Le Monde would run the cortisone story saying he had tested positive, but the UCI quickly released a statement saying it was not a positive test, clarifying that it had received a prescription for the drug found in Armstrong’s urine and reminding journalists to exercise caution before writing about this story. In its communiqué, the UCI did not specify when it received the prescription from the US Postal team.12
The Tour rolled on to Paris. And Lance Armstrong, for whom the years since his last Tour had been spent in part having a testicle, lung cysts and brain lesions removed from his body, showed not a hint of vulnerability. On the morning of the final stage, riders transferred by train from Futuroscope to Arpajan, south of Paris. Only three of us made that journey in the car as John got a one-on-one interview with Lance and travelled as his guest on the train.
Already the story had divided the salle de presse, even split our little group of four. A Dutch journalist complained to me of the French: ‘There is no evidence and in Holland everyone gives Armstrong credit.’ I asked what if the suspicions of doping turned out to be true. He looked at me with pity. ‘Everyone knows Tour de France riders are doped. If you don’t accept that you shouldn’t be covering the sport.’ And we, the guys asking the questions, were the cynics?
Armstrong’s control of the race was absolute and for a diminishing few in the press tent this was disturbing. For others their sense of admiration made any suspicions or questions a trespass. Some of those who knew the most about what we were seeing said the least.
In my mind the pro-Lance masses were cheerleading a great sport all the way to the hospice.
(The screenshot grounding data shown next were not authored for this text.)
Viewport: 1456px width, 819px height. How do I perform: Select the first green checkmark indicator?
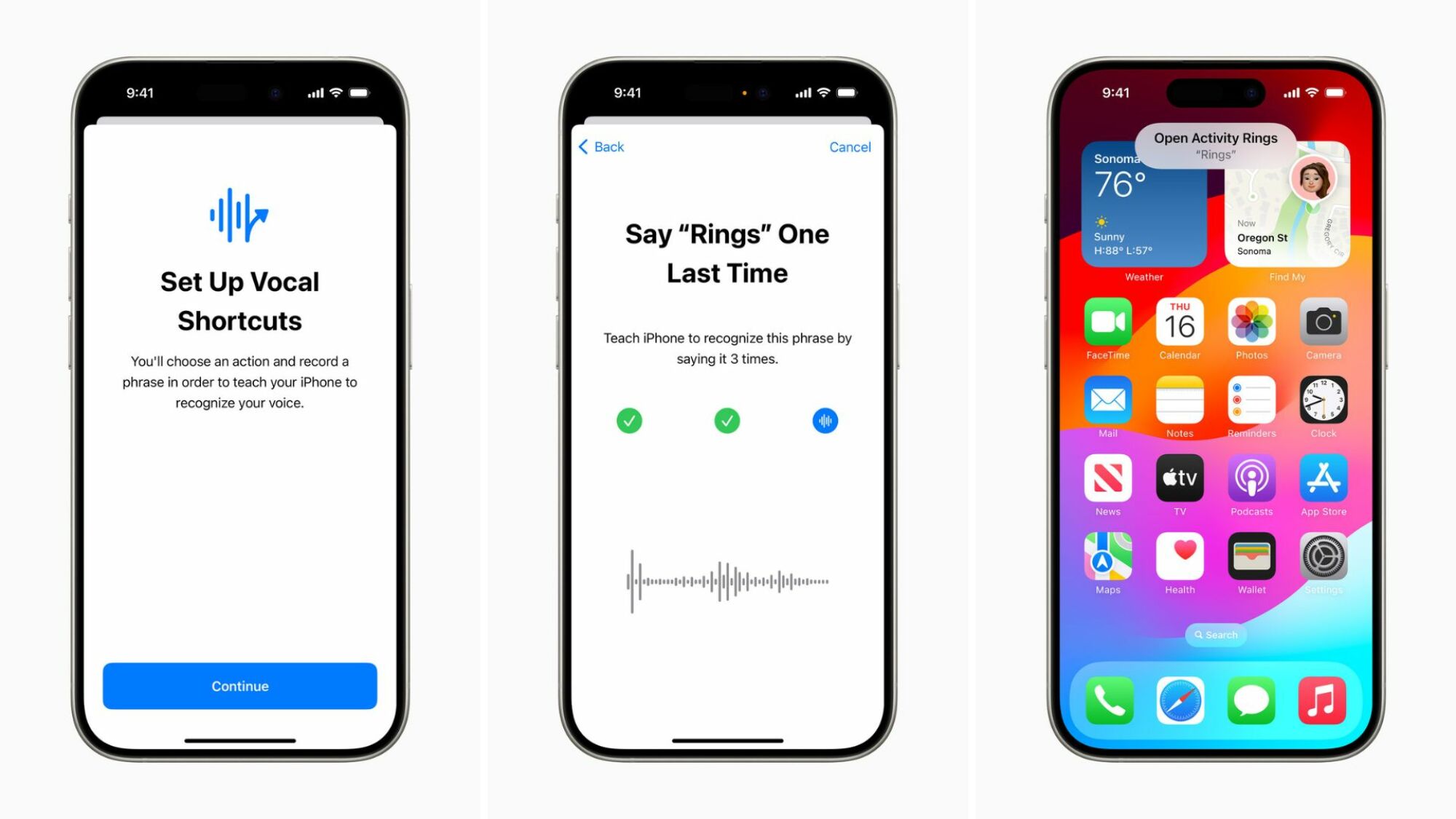click(628, 420)
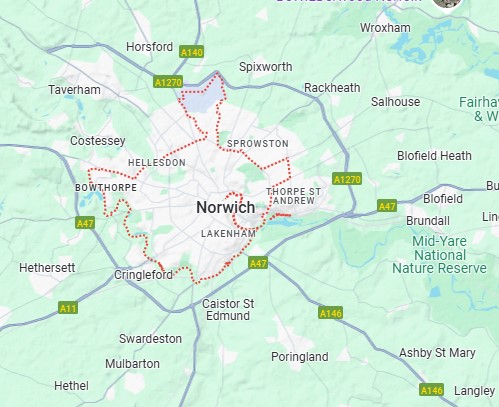Select the Norwich city label

(x=226, y=207)
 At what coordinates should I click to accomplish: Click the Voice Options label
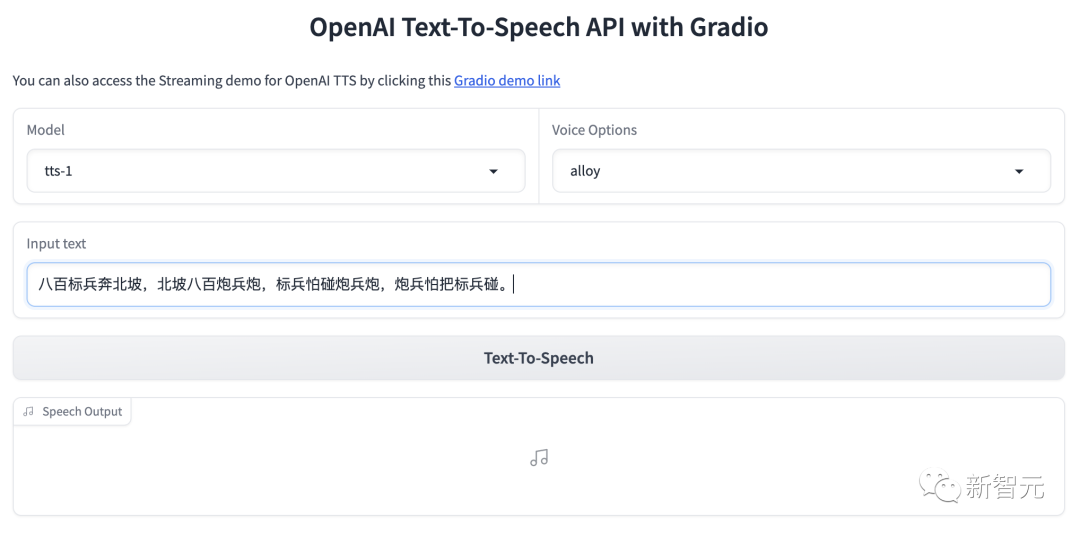(594, 130)
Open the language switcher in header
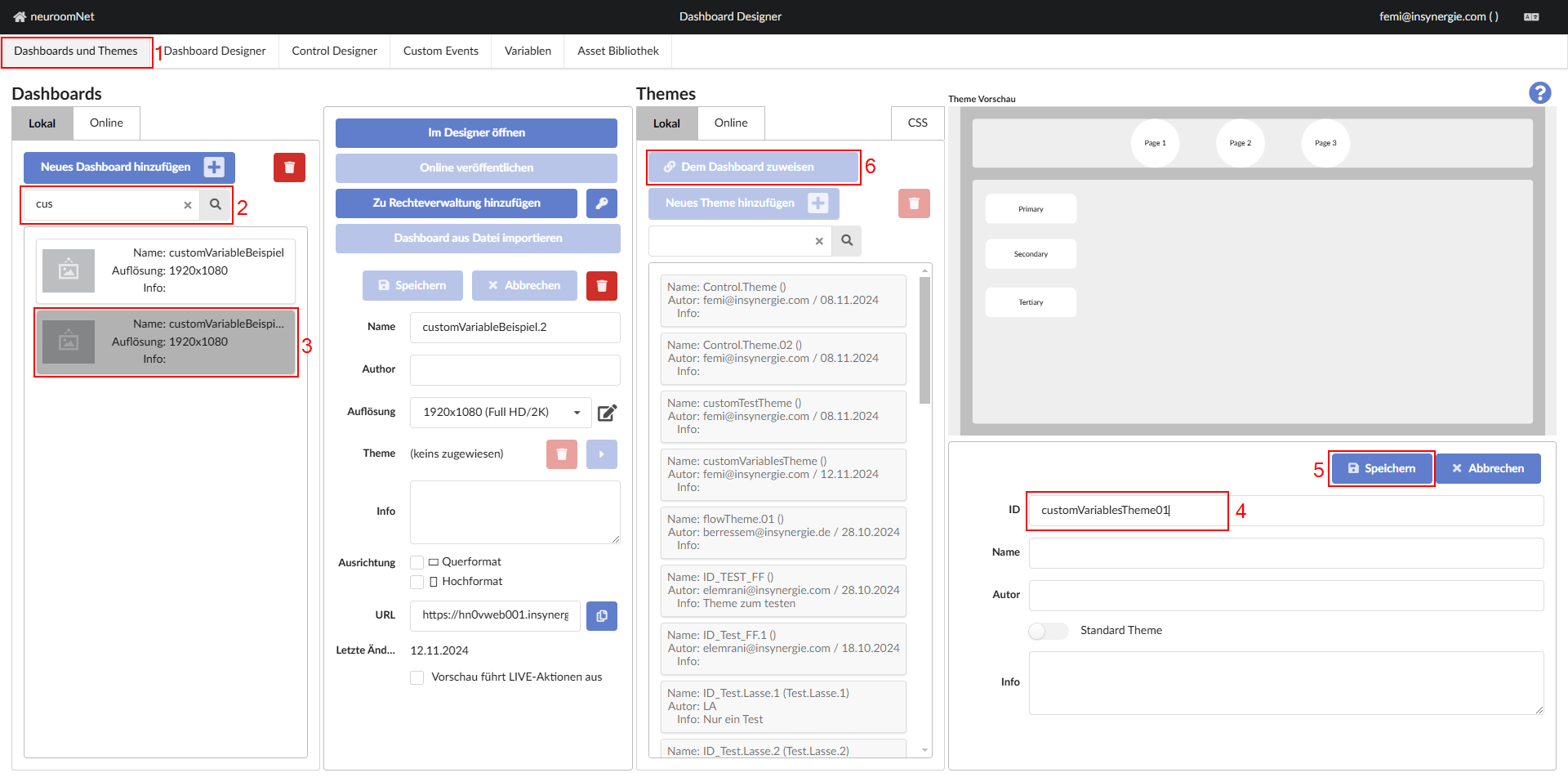This screenshot has height=782, width=1568. tap(1531, 16)
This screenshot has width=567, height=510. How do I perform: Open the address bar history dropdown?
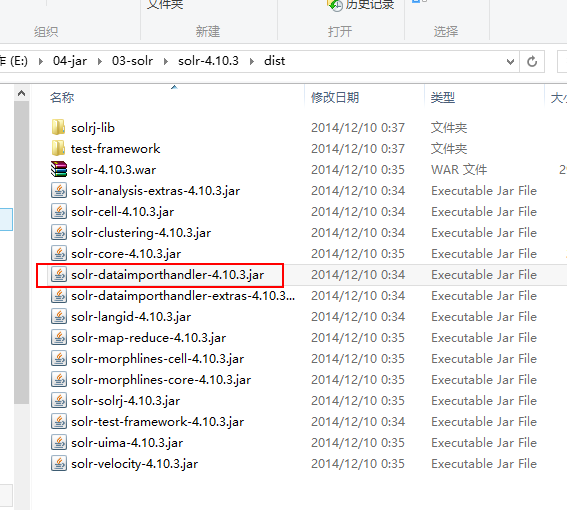pos(510,61)
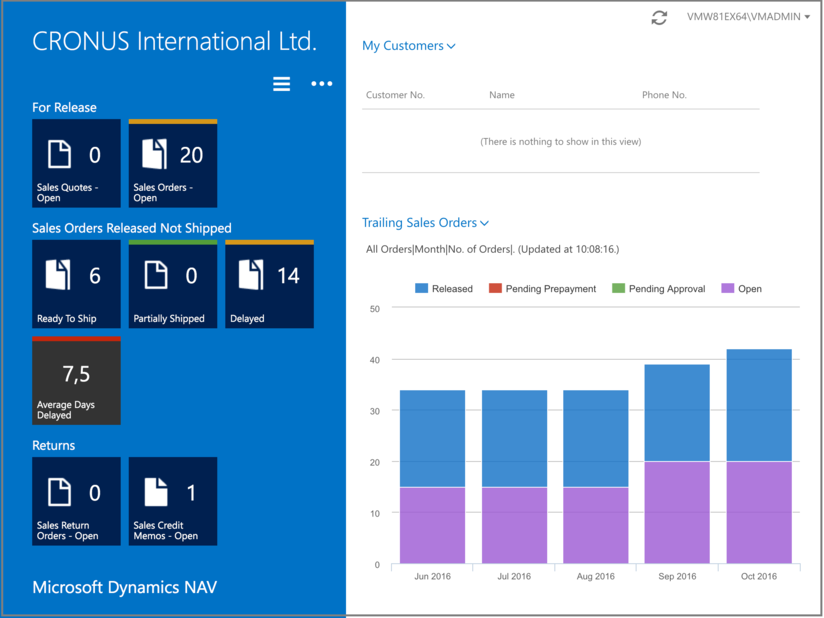Screen dimensions: 824x618
Task: Select the Ready To Ship tile
Action: [76, 283]
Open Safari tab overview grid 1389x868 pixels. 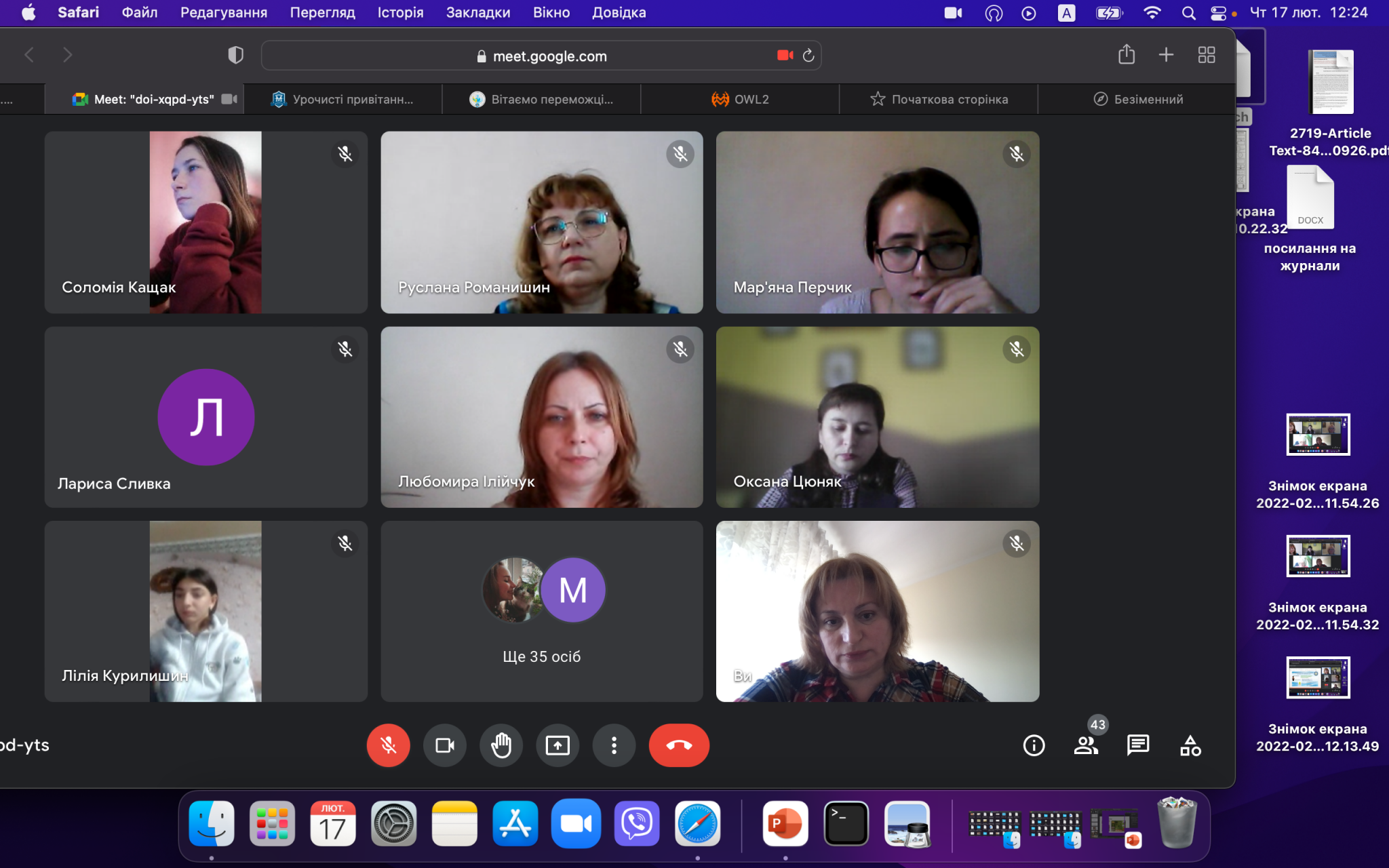coord(1207,55)
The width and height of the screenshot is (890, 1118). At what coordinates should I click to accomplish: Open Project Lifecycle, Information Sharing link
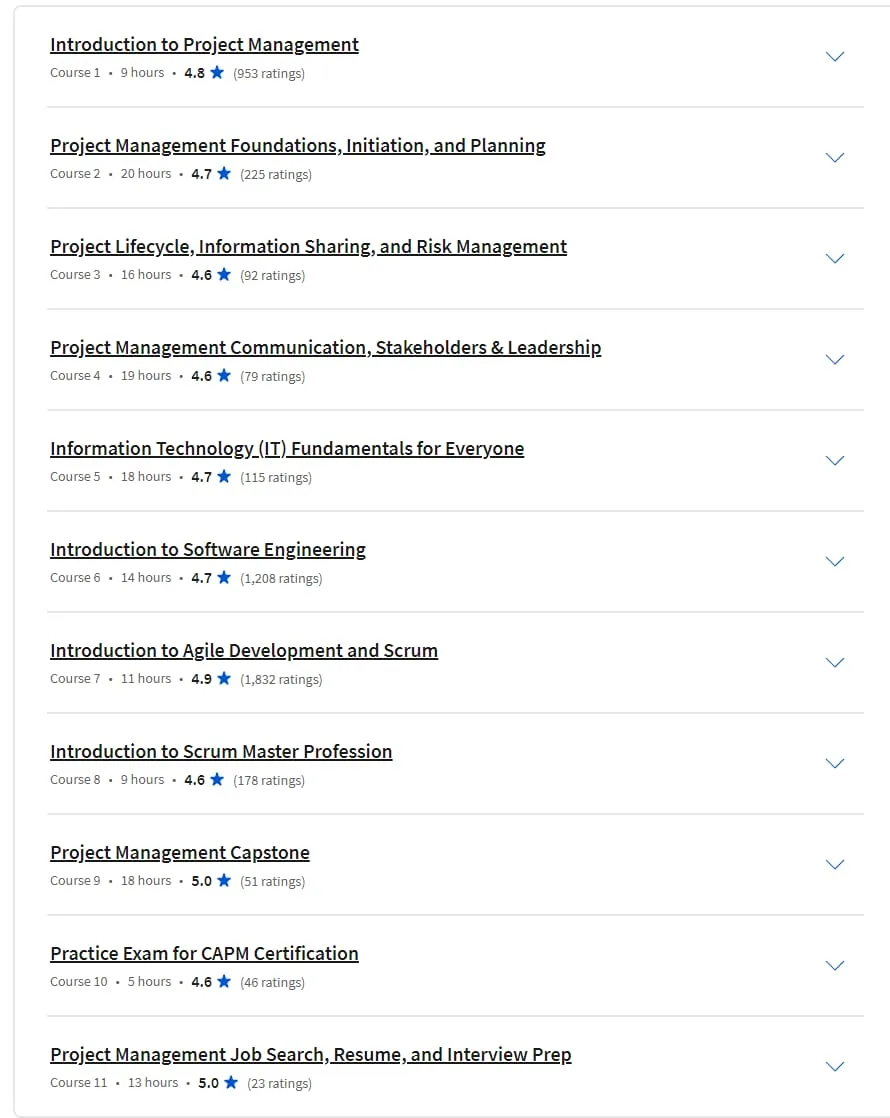(x=308, y=247)
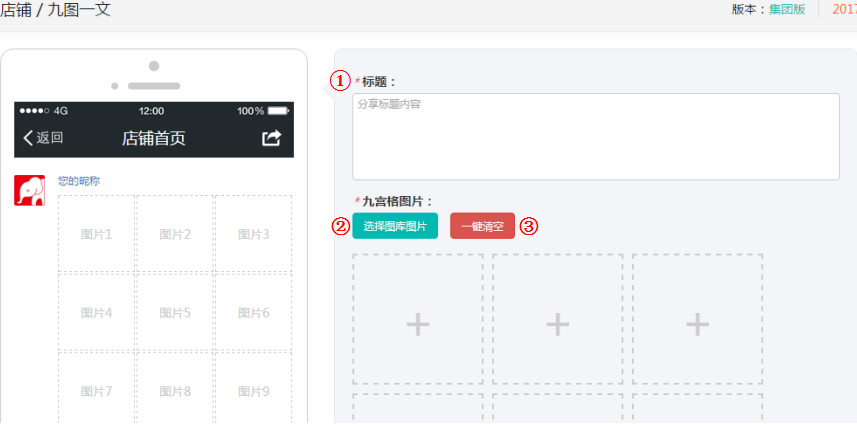This screenshot has height=426, width=857.
Task: Click the 您的昵称 nickname text
Action: 79,181
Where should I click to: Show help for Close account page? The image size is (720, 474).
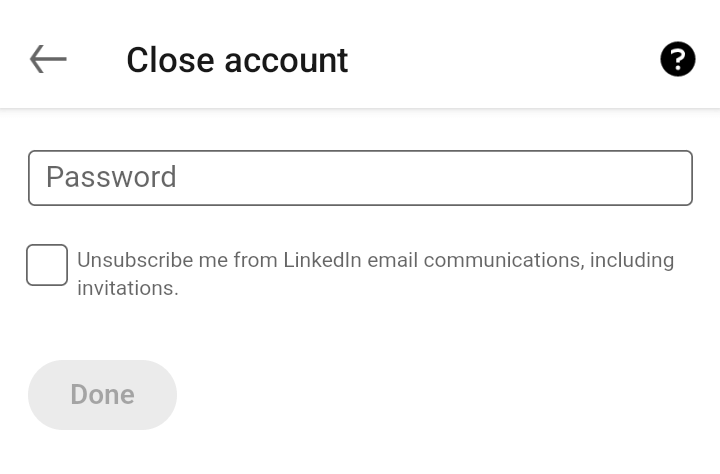678,59
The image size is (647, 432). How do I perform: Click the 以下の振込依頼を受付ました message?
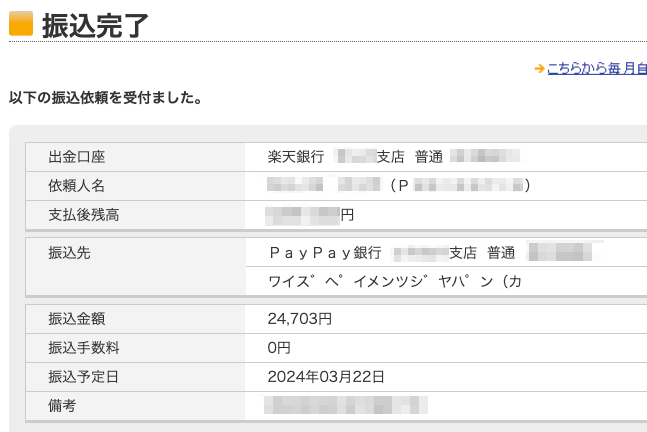(x=106, y=98)
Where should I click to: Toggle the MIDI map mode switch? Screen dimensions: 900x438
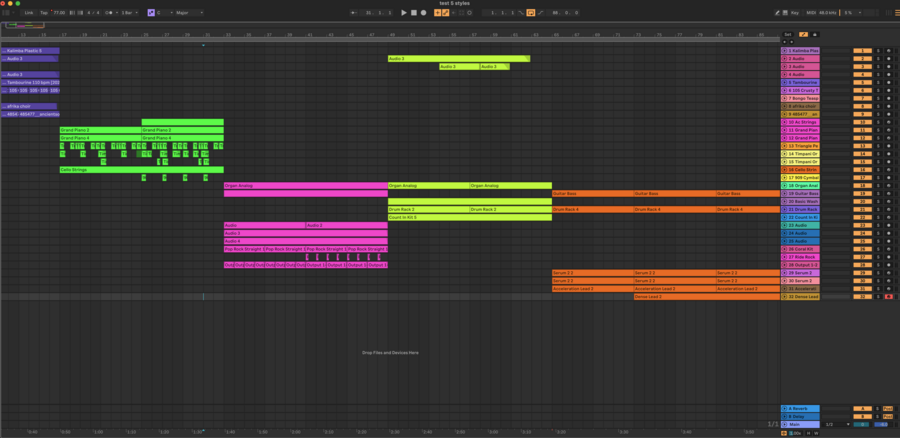pos(811,13)
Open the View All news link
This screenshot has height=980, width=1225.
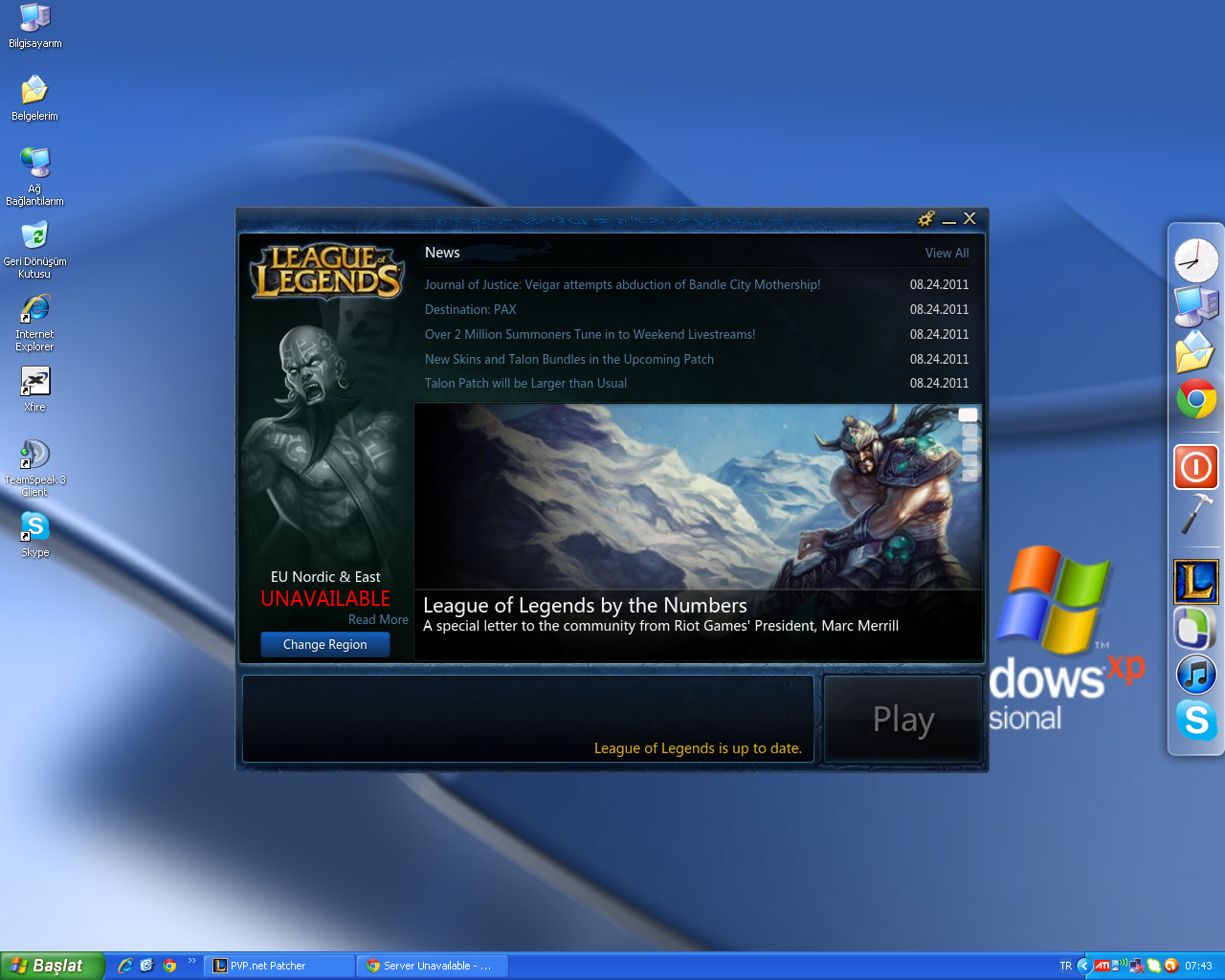point(947,254)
Close to Paris, Jean-Marie Leblanc, God bless his commercial soul, declared that the Tour ‘has been saved’.
On the day that the race entered the Avenue des Champs-Élysées, the headline on the story I wrote for the Sunday Times said, FLAWED FAIRYTALE. I was proud of that because, written back in London, it offered support that was hard to find on the race.
‘This has been no renaissance Tour,’ I wrote in the second paragraph of that Sunday Times story, ‘rather a retreat into the old ways of the peloton where doping is their business, not ours. Where the law of silence supersedes all others.’
For the piece I had spoken to Dr Armand Mégret, head of the French cycling federation’s medical commission, and asked if he believed the Tour was racing at ‘deux vitesses’. ‘If by this expression you mean there are clean riders and others who are not clean, then the answer is yes, this is cycling at two speeds. Doping has not been eradicated.’
In Gilles Delion I saw another Kimmage, an older Bassons. A 32-year-old veteran at the time, his innocence was taken a long time before but he had once been a young, talented and ambitious rider. In his first Tour he finished 15th, 21 places higher than Armstrong’s best in his first four, but Delion wouldn’t dope and his career meandered downhill.
He was asked about the Tour of Renewal: ‘That makes me laugh. The renewal affects just one part of the peloton,’ he said. Writing about Delion, Kimmage or Bassons, I felt a lot better about my job as a sportswriter.
As for readers of the Sunday Times, I hoped they would think a little before loving this new hero. ‘For too long sportswriting has been unrestrained cheerleading, suspending legitimate doubts and settling for stories of sporting heroism. Of course there are times when it is right to celebrate, but there are other occasions when it is equally correct to keep your hands by your sides.’
That afternoon on the Champs-Élysées, I had no desire to applaud the winner of the Tour de France.